Using the 2/3 rule, the size of the fluid restart files have been reduced to about 8/27 compared to the current file size.- The restart files are implemented in the MPI-IO format as this is the fastest option. However the implementation was done using PETSc routines, allowing for an easy addition of further formats with minimal changes, in particular VTK and HDF5.
- The overall speed of the I/O operation has been improved roughly proportional to the reduction in file size.
- Make future extensions of the code easier.
- The parallelisation using PETSc arrays allows for an easy implementation of additional arrays.
- The routines for the Fourier transforms and global transforms have been implemented as subroutines in a dedicated module. Reuse of these subroutines or exchanging the FFTW library for another FFT implementation has been made easier.
- Use of the Fortran 2003/2008 and C data types makes interoperability with C/C++ functions significantly easier.
- PETSc provides access to a wide range of linear algebra routines and solvers.
- Code documentation using Doxygen makes the code easier to understand.
Summary of the Software
PANDORA 2.0 is a pseudospectral DNS solver for homogeneous isotropic turbulence with passive and inertial Lagrangian particles. It also includes code for the simulation of homogeneous shear flows.

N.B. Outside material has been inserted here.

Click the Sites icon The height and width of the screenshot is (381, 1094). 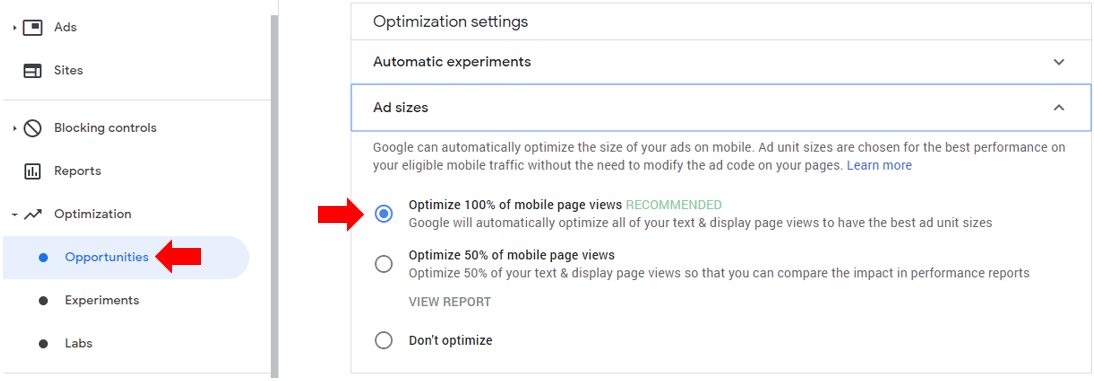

The source code is available under a BSD license on the repository https://bitbucket.org/pandoradns/
The source code includes scripts and Makefiles for the installation on ARCHER. It depends on the libraries PETSc and FFTW and also makes use of environment modules.
Scientific Benefits
The new code can be used to perform simulations on bigger computing grids, enabling us to study turbulent flows at higher Reynolds number. Currently an extension towards other types of homogeneous turbulence, in particular shear flow, is underway. It is also expected that the code will be used for simulations of two-way coupled flows.